→ ASSIGNMENT:
For each line below that includes the word "pixel", make a copy.

[STORED DATA]

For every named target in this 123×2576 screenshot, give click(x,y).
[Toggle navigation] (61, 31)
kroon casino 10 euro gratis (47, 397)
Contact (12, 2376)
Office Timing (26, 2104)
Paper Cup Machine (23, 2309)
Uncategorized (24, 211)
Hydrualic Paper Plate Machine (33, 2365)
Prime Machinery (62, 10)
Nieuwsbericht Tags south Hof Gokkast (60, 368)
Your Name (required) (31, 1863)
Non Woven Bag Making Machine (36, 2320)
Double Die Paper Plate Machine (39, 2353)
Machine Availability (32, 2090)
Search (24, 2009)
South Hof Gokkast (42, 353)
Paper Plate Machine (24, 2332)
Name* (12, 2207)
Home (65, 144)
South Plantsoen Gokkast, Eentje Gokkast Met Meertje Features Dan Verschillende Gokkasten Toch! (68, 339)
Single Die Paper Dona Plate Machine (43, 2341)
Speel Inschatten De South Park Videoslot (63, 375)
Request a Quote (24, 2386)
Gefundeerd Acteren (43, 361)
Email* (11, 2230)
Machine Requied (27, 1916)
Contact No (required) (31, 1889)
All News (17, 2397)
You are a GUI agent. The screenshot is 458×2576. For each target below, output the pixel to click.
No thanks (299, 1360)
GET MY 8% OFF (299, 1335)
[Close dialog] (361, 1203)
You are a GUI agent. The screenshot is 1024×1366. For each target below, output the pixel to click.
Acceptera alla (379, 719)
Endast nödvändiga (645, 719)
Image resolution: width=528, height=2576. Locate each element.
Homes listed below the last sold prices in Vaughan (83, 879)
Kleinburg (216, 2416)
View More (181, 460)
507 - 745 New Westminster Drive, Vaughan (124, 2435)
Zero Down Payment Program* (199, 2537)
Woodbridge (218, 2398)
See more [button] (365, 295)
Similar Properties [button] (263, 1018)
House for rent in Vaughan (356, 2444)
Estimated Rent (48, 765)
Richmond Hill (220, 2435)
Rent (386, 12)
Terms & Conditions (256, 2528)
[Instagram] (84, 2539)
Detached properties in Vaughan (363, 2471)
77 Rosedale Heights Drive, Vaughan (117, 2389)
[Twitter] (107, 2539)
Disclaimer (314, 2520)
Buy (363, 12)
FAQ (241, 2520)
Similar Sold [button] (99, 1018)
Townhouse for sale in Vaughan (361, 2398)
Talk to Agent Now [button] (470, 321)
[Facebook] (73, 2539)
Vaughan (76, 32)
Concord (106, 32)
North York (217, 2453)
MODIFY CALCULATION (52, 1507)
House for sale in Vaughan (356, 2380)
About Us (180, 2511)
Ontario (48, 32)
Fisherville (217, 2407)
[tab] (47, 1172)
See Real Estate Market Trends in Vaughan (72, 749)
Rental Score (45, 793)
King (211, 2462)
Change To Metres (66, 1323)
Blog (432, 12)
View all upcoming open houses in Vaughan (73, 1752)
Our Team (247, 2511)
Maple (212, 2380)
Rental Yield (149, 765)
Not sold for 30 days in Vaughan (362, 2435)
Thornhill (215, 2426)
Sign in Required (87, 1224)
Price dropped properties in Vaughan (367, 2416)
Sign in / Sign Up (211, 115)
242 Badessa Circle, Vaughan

[/STORED DATA]

→ OUTPUT OF THE EXERCISE:
You are a GUI agent. The screenshot is 458×2576. For each target below, output the pixel to click.
You are a GUI agent. The screenshot is 1024×1366. For each target below, output the pixel to click.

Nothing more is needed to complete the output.